Outstanding at February 3, 2013

    29,636   $ 6.50  
           

(1)
Includes shares granted in conjunction with the Option Exchange Program

(2)
Includes shares canceled in conjunction with the Option Exchange Program

        As of February 3, 2013, there were approximately 29.6 million stock options outstanding with a weighted average remaining life of 7.7 years. As of February 3, 2013, there were approximately 6.9 million options exercisable with a weighted average exercise price of $7.72 and a weighted average remaining life of 7.1 years.

        The estimated fair value of the options when granted is amortized to expense over the options' vesting or required service period. The fair value for these options was estimated by management, after considering a third-party valuation specialist's assessment, at the date of grant based on the expected life of the option and historical exercise experience, using a Black-Scholes option pricing model with the following weighted-average assumptions:

 
  Fiscal Year Ended  
 
  February 3,
2013
  January 29,
2012
  January 30,
2011
 

Risk-free interest rate

    1.1 %   2.8 %   3.0 %

Dividend yield

    0.0 %   0.0 %   0.0 %

Expected volatility factor

    47.6 %   46.0 %   48.9 %

Expected option life in years

    6.5     6.6     6.8  

        The risk free interest rate was determined based on an analysis of U.S. Treasury zero-coupon market yields as of the date of the option grant for issues having expiration lives similar to the expected option life. The expected volatility was based on an analysis of the historical volatility of HD Supply's competitors over the expected life of the HD Supply options. These volatilities were weighted by the respective HD Supply segment against which they compete, resulting in an overall industry-based volatility for HD Supply. As insufficient data exists to determine the historical life of options issued under the HDS Plan, the expected option life was determined based on the vesting schedule of the options and their contractual life taking into consideration the expected time in which the share price of Holding would exceed the exercise price of the option. The weighted-average fair value of each option granted during fiscal 2012, fiscal 2011, and fiscal 2010 was $2.41, $1.99, and $1.64, respectively.
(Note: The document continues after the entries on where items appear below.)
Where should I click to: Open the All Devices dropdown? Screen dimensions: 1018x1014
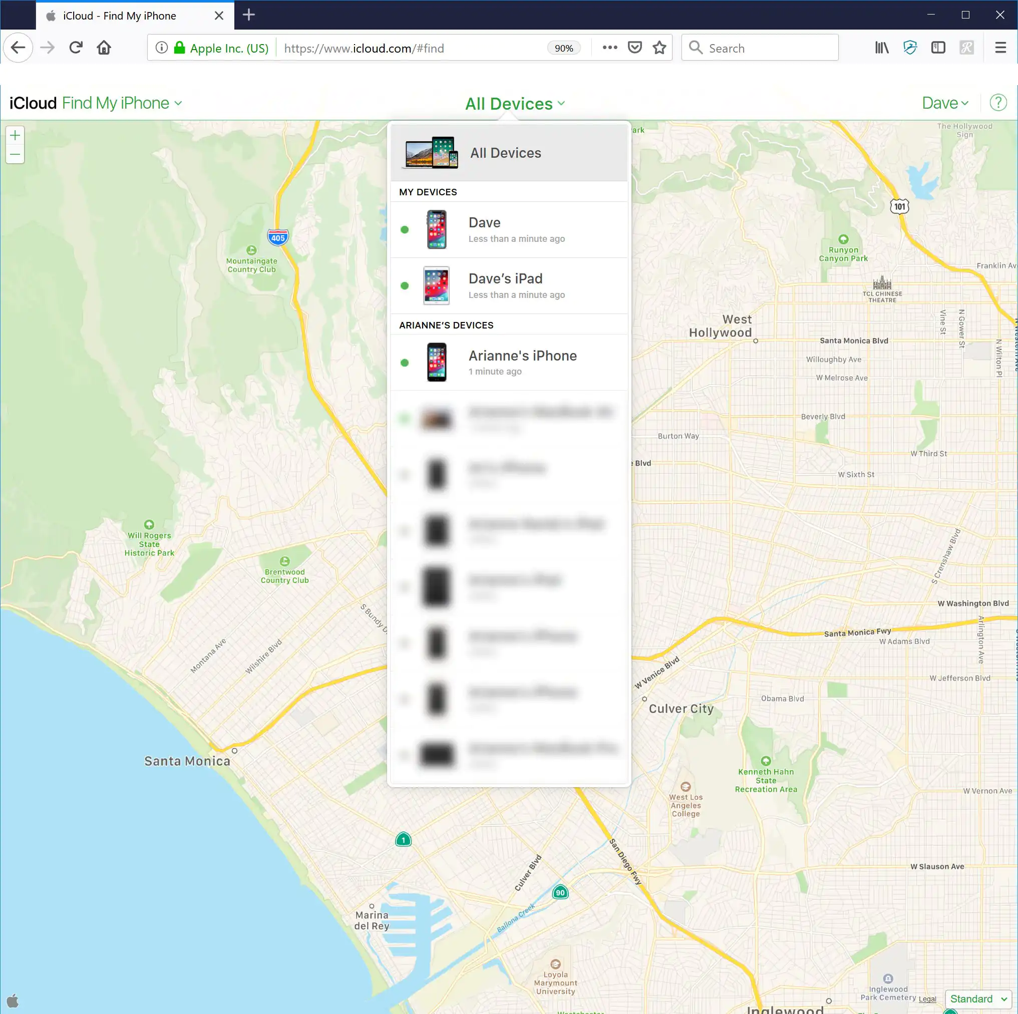click(514, 103)
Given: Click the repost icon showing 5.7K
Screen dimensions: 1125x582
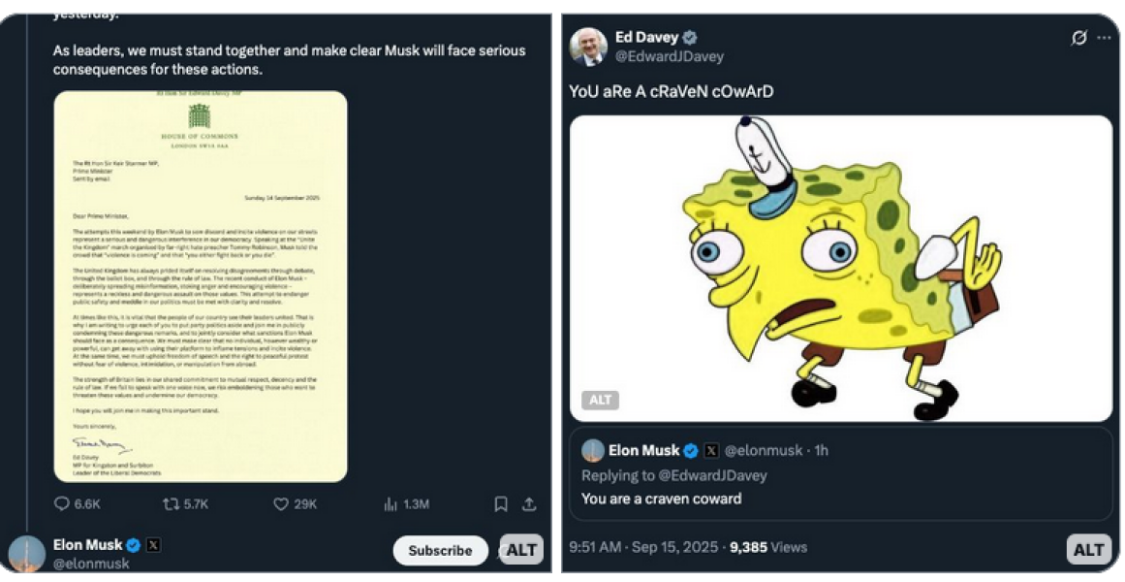Looking at the screenshot, I should 172,503.
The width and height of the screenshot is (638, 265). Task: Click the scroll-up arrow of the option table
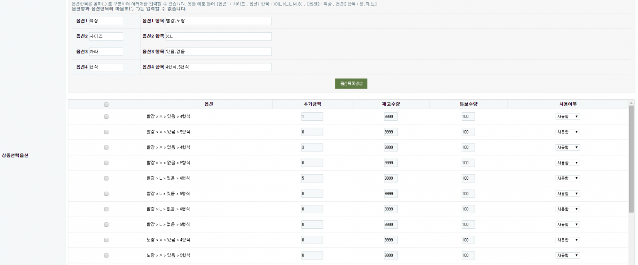coord(631,103)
HD Supply recognized $16 million, $20 million, and $17 million of stock-based compensation expense related to stock options, included in Selling, general and administrative expense in the Consolidated Statements of Operations and Comprehensive Income (Loss), during fiscal 2012, fiscal 2011, and fiscal 2010, respectively. As of February 3, 2013 the unamortized compensation expense related to stock options was $20 million and was expected to be recognized over a period of 4.8 years.

Employee Benefit Plans

        HD Supply offers a comprehensive Health & Welfare Benefits Program which allows employees who satisfy certain eligibility requirements to choose among different levels and types of coverage. The Health & Welfare Benefits program provides employees healthcare coverage in which the employer and employee share costs. In addition, the Program offers employees the opportunity to participate in various voluntary coverages, including flexible spending accounts.

        HD Supply maintains a 401(k) defined contribution plan that is qualified under Sections 401(a) and 501(a) of the Internal Revenue Code. Employees who satisfy the plan's eligibility requirements may elect to contribute a portion of their compensation to the plan on a pre-tax basis. HD Supply may match a percentage of the employees' contributions to the plan based on approval from the Board of Directors. Matching contributions are generally made shortly after the end of each pay period or after the Company's fiscal year-end if an additional annual matching contribution based on the Company's fiscal-year financial results is approved. HD Supply paid $15 million, $7 million, and less than $1 million during fiscal 2012, fiscal 2011, and fiscal 2010, respectively.